Lipopolysaccharide-induced DNA damage response activates DNA-PKcs to drive actin cytoskeleton disruption and cardiac microvascular dysfunction in endotoxemia.

Rationale: Sepsis-induced cardiomyopathy is characterized by microvascular injury, which is linked to lipopolysaccharide (LPS)-induced DNA damage response (DDR). This study investigates the role of DNA-PKcs, a key enzyme in the DDR pathway, in driving actin disruption and microvascular dysfunction following LPS exposure.

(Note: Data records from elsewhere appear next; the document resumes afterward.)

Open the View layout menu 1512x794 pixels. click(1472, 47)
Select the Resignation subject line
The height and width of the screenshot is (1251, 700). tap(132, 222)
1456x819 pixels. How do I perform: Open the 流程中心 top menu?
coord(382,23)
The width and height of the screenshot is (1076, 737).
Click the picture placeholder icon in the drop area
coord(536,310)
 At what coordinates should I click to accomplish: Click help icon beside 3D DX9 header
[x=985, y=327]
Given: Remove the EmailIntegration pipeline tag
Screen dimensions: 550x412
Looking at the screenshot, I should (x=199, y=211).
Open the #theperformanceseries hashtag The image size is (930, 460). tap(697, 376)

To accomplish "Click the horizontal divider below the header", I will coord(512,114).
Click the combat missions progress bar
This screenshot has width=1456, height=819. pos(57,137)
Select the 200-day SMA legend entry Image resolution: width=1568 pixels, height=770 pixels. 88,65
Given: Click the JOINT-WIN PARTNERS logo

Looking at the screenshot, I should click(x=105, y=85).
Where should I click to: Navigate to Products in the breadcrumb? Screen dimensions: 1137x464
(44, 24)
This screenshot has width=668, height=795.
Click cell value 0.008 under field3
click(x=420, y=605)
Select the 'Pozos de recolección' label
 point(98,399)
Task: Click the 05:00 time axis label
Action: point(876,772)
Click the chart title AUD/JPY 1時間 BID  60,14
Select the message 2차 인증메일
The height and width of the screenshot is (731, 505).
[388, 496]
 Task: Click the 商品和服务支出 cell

Methods: We analyzed diverse transcriptomic datasets from septic human and murine models using bioinformatics tools to assess DDR pathway activation, correlations, and prognosis. In vivo, LPS-challenged mice were treated with inhibitors of DNA-PKcs or mitochondrial fission, and we evaluated cardiac function, microvascular integrity, mitochondrial status, and actin polymerization. Results: Bioinformatic analyses consistently revealed significant activation of the DDR pathway and upregulation of key genes across diverse septic models. Notably, elevated DDR pathway activity was significantly correlated with poor 28-day survival in human sepsis patients. Single-cell analysis localized this DDR gene upregulation predominantly to cardiac endothelial cells (ECs), fibroblasts, and macrophages during sepsis. Within septic capillary ECs, DDR pathway activity scores strongly correlated spatially and functionally with heightened mitochondrial fission and cytoskeletal remodeling pathway activities. In vivo experiments confirmed that LPS induced severe systolic and diastolic dysfunction, microvascular damage, and mitochondrial fragmentation, as well as significant actin depolymerization. Inhibition of DNA-PKcs with NU7441 markedly attenuated all these LPS-induced pathologies, improving cardiac function, preserving microvascular structure, preventing mitochondrial fragmentation, and normalizing related gene expression and actin cytoskeleton stability. Additionally, inhibiting mitochondrial fission with Mdivi-1 significantly ameliorated LPS-induced cardiac dysfunction and microvascular injury. Conclusions: Our findings suggest that LPS triggers a DNA-PKcs-dependent DDR that promotes mitochondrial fragmentation and actin disruption, particularly in cardiac ECs, contributing to sepsis-induced cardiomyopathy. Targeting DNA-PKcs or mitochondrial fission may hold therapeutic potential for the treatment of sepsis-induced cardiomyopathy.